Recent research from the International Corporate Governance Network (ICGN) shows that share owners feel that they are rarely consulted on new rules that purport to protect their interests. In light of this, Grant Thornton suggests that the FRC consult with share owners, the end users of audit work, before bringing in any new specific measures.

 

According to Maslin, the FRC has two possible routes: "We encourage the FRC to continue its path of raising awareness of audit quality issues. However, if the paper is a precursor to yet more detailed rules this is a concern, particularly as the paper contains a number of apparently unsubstantiated assertions, for example that the best staff get allocated to 'the best clients' and that there is no on the job training for auditors".

 

Grant Thornton also warns that the FRC paper failed to understand that the environment in which audit firms work will affect whether there is an adequate pool of talent to carry out quality audits. Good auditors want the chance to use their professional skills, judgement and experience; too much box ticking will cause young talent to desert or ignore the audit profession, putting the future of audit quality in jeopardy.

 

"Capital markets and businesses in general need consistently high audit quality which derives from a vibrant, sustainable audit profession made up of a sufficient number of healthy, quality firms from which a range of companies can choose the audit firm with the "best fit," continued Maslin.

 

As recent years have been flooded by complex detailed accounting, auditing and ethical rules, regrettably the opportunity for training audit staff on real audit issues rather than just regulatory compliance has come under pressure.
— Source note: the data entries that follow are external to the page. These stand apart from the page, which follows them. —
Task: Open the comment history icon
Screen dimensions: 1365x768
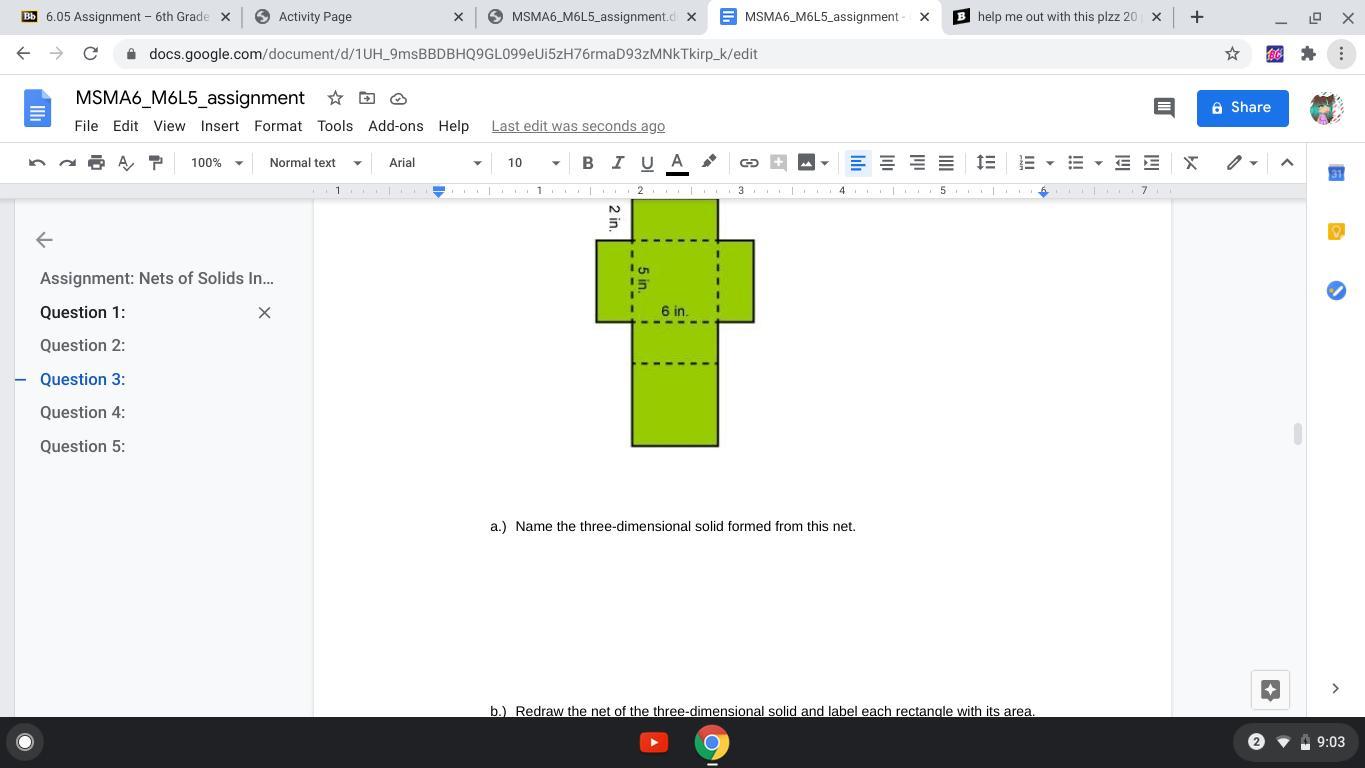Action: [1164, 108]

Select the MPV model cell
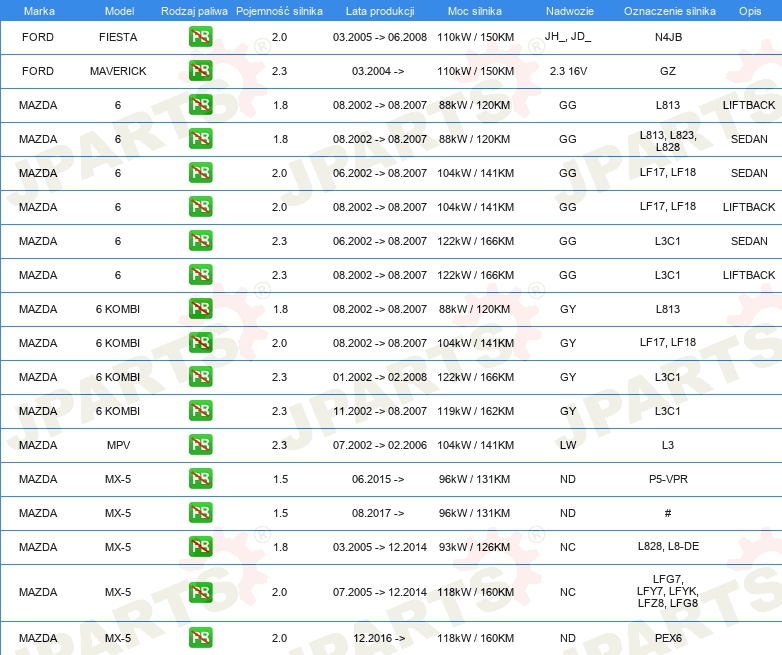[118, 445]
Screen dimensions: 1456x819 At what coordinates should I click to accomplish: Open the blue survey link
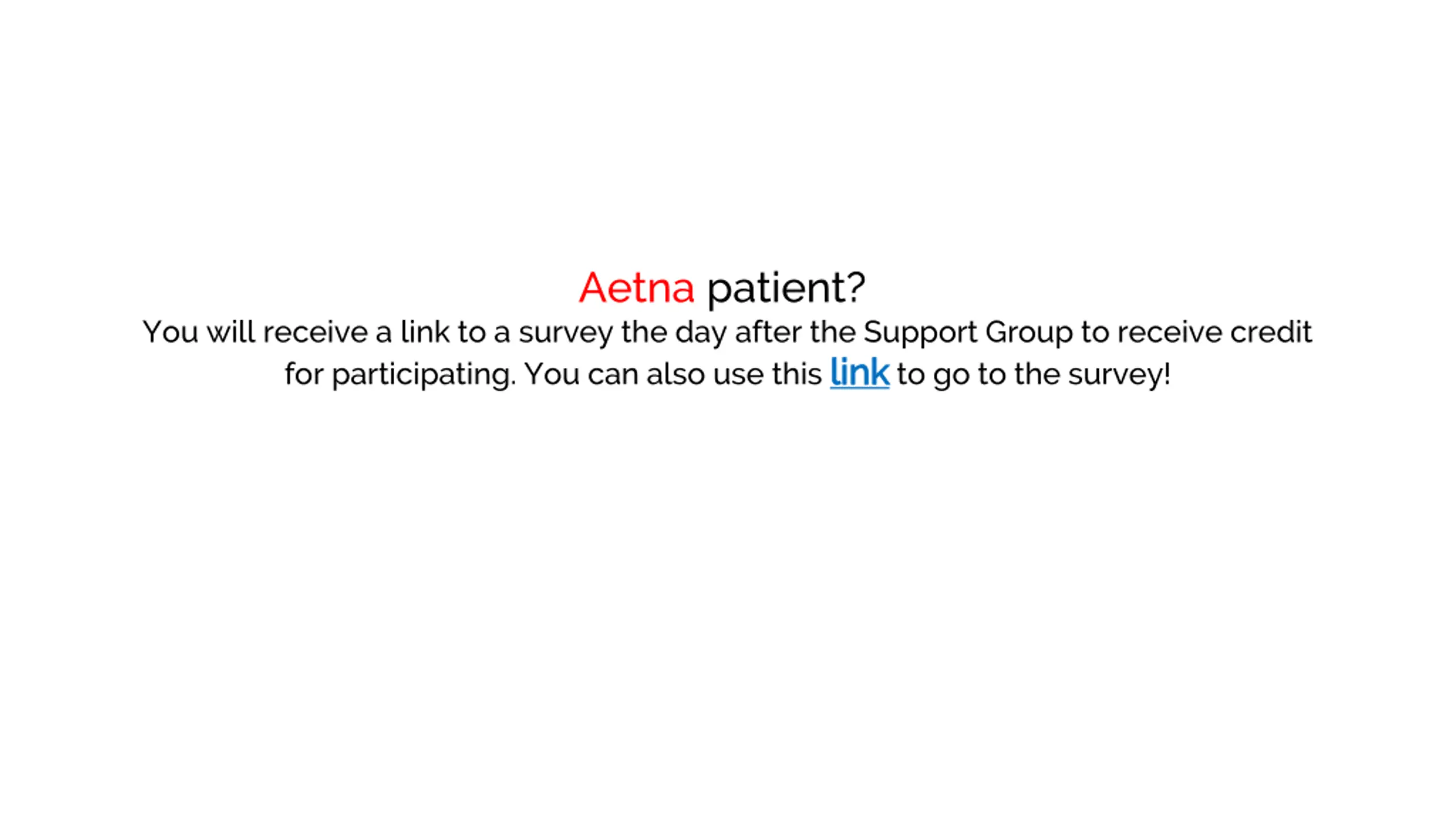click(x=859, y=373)
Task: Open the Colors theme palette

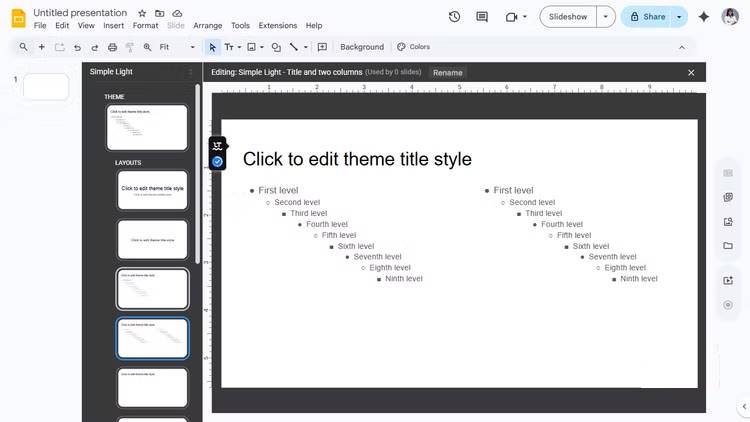Action: (x=413, y=47)
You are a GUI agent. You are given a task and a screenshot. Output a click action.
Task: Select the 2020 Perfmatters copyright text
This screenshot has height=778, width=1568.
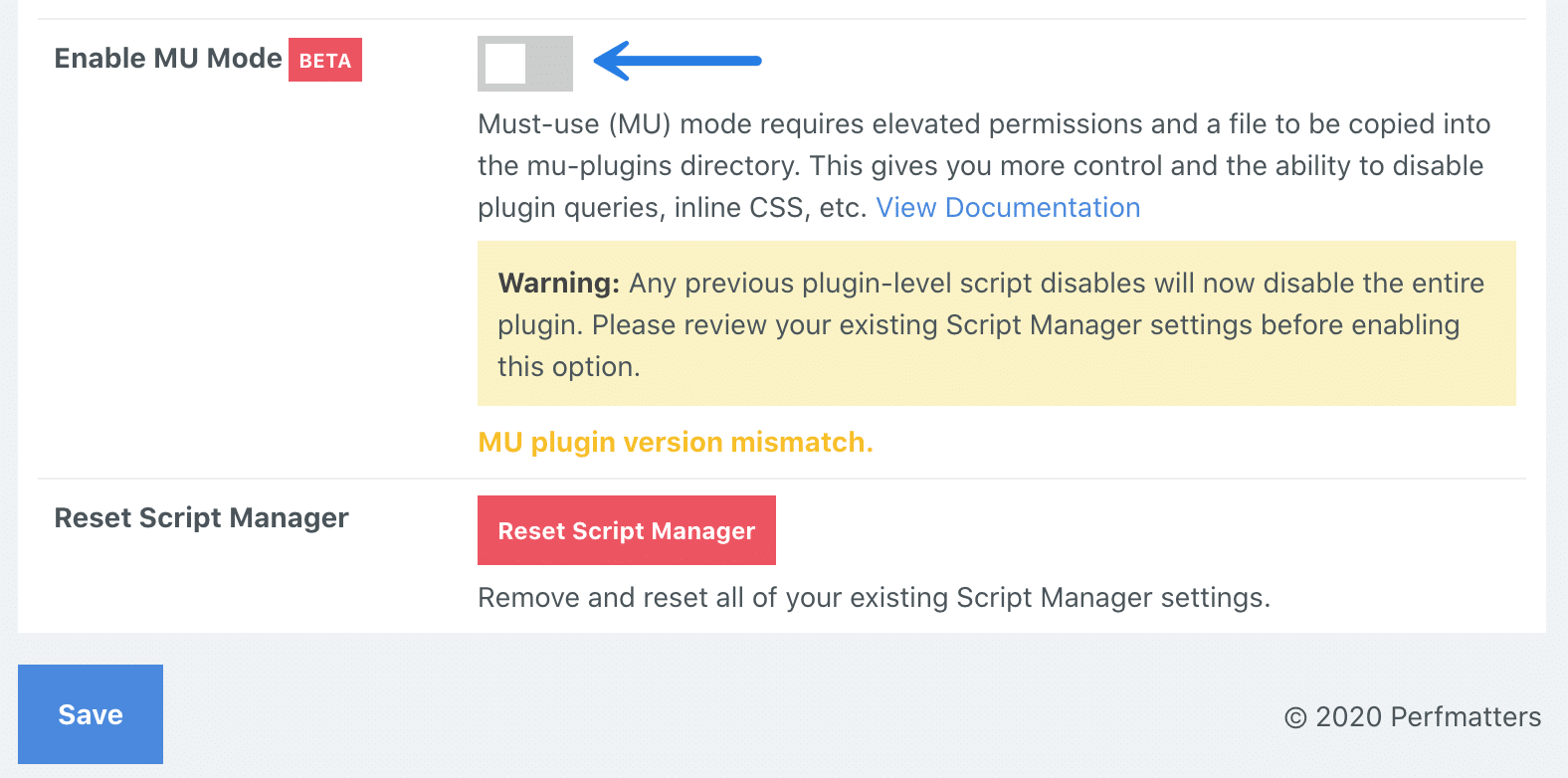pos(1412,716)
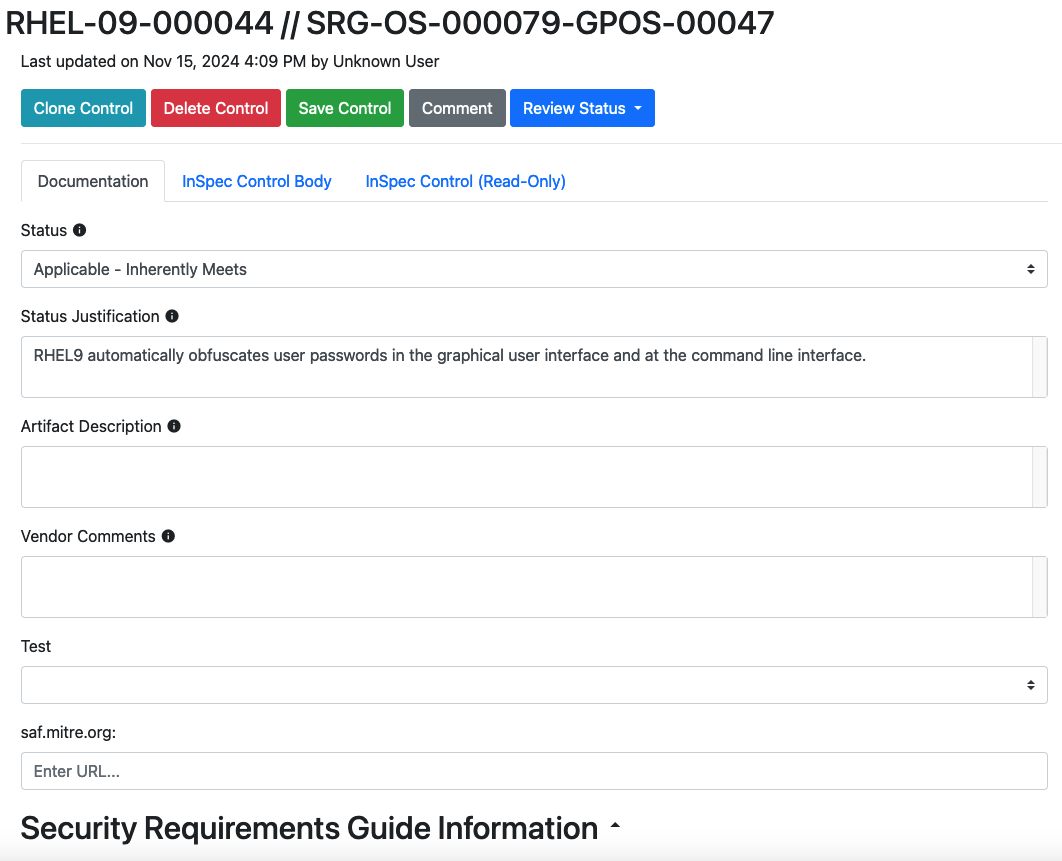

To counter this trend, the FRC could establish a forum to promote issues such as fraud detection, encouraging audit firms to pass on "war stories" from experienced to junior audit staff.

 

"The FRC could help bring together senior partners of leading firms to identify case studies of fraud that have been detected by high-quality audit work and pass this on to younger audit professionals across all firms.", he continued. "It is also important to ensure auditors are also learning lessons from failures that were not detected early by the audit process".

 

Grant Thornton supports calls by the Audit Quality Forum for share owners to be provided with better information on estimates, judgements, risks and uncertainties inherent in the financial statements. "At present everyone recognises there is a problem and some believe this is linked to audit quality, but it relates also to corporate reporting and cannot be addressed through audit regulation alone. We need to move the debate on from who should be responsible and what their liability should be."

 

"All stakeholders need to get together to work out how to provide share owners with the explanations they need and the market with ever improving standards", concluded Maslin.